The 10th Annual Cindy Wool Memorial Seminar on Humanism in Healthcare, honoring a decade of encouraging compassionate care, will be held next month. Dr. Danielle Ofri, an internist, acclaimed author and one of the foremost speakers about the doctor-patient relationship, will discuss the topic of her latest book, “What Patients Say, What Doctors Hear,” also the title of her latest book.
“Patients and health professionals alike are dissatisfied with most medical encounters,” Ofri told the AJP. “But they typically attribute this to the time crunch rather than to communication. Partly, this is because we mostly think of communication as ‘bedside manner.’ One of the reasons I wrote ‘What Patients Say, What Doctors Hear’ is to emphasize that the conversation between the patient and health professional is the single most powerful tool in medicine — bar none — and that we need to give it its due. Doctors have to make sure they focus on it and patients have to expect it — or even demand it, if necessary.”
The event honors Cindy Wool, the wife of Dr. Steven A. Wool, who died in 2008 at age 54 from acute lymphocytic leukemia. Her memorial promotes compassionate and empathic relationships between patients and their caregivers. The event on Monday, March 25 is co-sponsored by the Maimonides Society of the Jewish Federation of Southern Arizona and the University of Arizona College of Medicine.
The seminar has 10 years of longevity, which is amazing, says Nancy Koff, Ph.D., this year’s seminar co-chair, along with Steven Wool and Dr. Hillel Z. Baldwin. Koff is a former senior associate dean for medical student education at the UA College of Medicine. “This is a special program for the 10th anniversary for a lot of reasons. To my knowledge, this is the only community-based seminar focused on enhancing compassionate care. Some prominent medical schools and foundations offer this opportunity but to have it based in the Federation and community is remarkable.” Most participants are community-based caregivers, which also makes it unique, she adds. “And, the connection with the College of Medicine and Health Sciences Center is wonderful. We honor that.”
As a physician practicing at New York’s Bellevue Hospital, Ofri speaks with the authenticity of direct engagement on the front lines of medical care. On a daily basis, she confronts the major medical issues of our time without losing focus on the individual patient. Ofri’s unique voice and perceptiveness help unravel the complex layers of modern medicine. An amateur cellist, Ofri sees a link between music and medicine.

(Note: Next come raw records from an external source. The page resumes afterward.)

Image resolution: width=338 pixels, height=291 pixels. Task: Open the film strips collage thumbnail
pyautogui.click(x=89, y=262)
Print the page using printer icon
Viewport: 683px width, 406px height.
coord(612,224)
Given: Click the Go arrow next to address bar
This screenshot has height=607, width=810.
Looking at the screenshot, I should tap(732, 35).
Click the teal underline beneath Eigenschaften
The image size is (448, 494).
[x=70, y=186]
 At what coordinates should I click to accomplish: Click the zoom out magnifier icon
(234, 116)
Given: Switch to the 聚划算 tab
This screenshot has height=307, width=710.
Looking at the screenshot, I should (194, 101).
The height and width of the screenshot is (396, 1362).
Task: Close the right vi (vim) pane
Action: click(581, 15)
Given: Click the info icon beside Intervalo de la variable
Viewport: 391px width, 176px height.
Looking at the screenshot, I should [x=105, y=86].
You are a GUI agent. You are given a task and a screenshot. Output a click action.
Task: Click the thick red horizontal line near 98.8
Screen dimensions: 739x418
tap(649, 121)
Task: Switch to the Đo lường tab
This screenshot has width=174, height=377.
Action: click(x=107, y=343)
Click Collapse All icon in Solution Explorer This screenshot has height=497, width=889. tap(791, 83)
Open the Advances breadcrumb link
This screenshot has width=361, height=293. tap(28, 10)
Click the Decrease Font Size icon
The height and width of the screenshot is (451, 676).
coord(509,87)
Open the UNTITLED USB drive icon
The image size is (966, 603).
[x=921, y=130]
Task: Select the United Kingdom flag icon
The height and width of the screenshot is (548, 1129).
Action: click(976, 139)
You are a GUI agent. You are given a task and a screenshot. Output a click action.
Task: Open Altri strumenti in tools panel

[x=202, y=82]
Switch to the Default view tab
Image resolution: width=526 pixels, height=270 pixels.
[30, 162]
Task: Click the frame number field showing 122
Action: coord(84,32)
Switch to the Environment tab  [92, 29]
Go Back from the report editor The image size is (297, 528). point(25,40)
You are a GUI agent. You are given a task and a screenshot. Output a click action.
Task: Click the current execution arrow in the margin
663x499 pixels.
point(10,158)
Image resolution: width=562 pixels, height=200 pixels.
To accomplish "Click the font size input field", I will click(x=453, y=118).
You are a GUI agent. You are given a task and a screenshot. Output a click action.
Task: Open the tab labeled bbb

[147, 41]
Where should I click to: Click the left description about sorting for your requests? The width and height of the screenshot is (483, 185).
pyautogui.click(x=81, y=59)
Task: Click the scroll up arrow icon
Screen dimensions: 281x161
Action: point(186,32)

“One thing about the cello — and all stringed instruments — is that there is no marking for the notes, as you have for a piano or flute. You can only tell you have the right note by listening intently until you know,” Ofri says. “You have to ‘squint’ with your ears. To me, there is a strong parallel to medicine. Patients don’t walk in the door with their diagnoses pinned on their shirts. We have to’“squint’ to listen intently to our patients to figure out what is wrong and also to offer the compassion that is so crucial for healing.”
Ofri writes regularly for the New York Times about medicine and the critical connection between doctor and patient. Her previous books include “Singular Intimacies: Becoming a Doctor at Bellevue,” “What Doctors Feel: How Emotions Affect the Practice of Medicine,” and “Medicine in Translation: Journeys with My Patients.”
Special recognition this year will go to Dr. Sandra Gold, the seminar’s founding speaker. With her late husband, Dr. Arnold Gold, she is co-founder of the Arnold P. Gold Foundation, whose programs such as the White Coat Ceremony and Solidarity Day for Compassionate Care promote health care professional-patient relationships based on caring, personalization, and mutual respect.
“Ofri’s first book was so compelling. It is the seminal piece for me of how it feels to be a physician and serve an underserved population; how they maintain compassion and their mission to care,” says Koff.
At noon on March 25, Ofri will deliver a special lecture for the Arizona Health Sciences Center on campus, “A Singular Intimacy: Connecting the Bridge Between Healthcare Professionals and Patients.” It is free and open to health sciences students, faculty and professionals on the UA campus. The Medical Humanities Program will provide box lunches. To register, contact [email protected].
The evening seminar begins with a cocktail reception at 5 p.m., followed by dinner at 6 p.m., at the Tucson Marriott University Park Hotel, 880 E. Second St. VIP reception tickets are $100. The keynote address is at 7 p.m.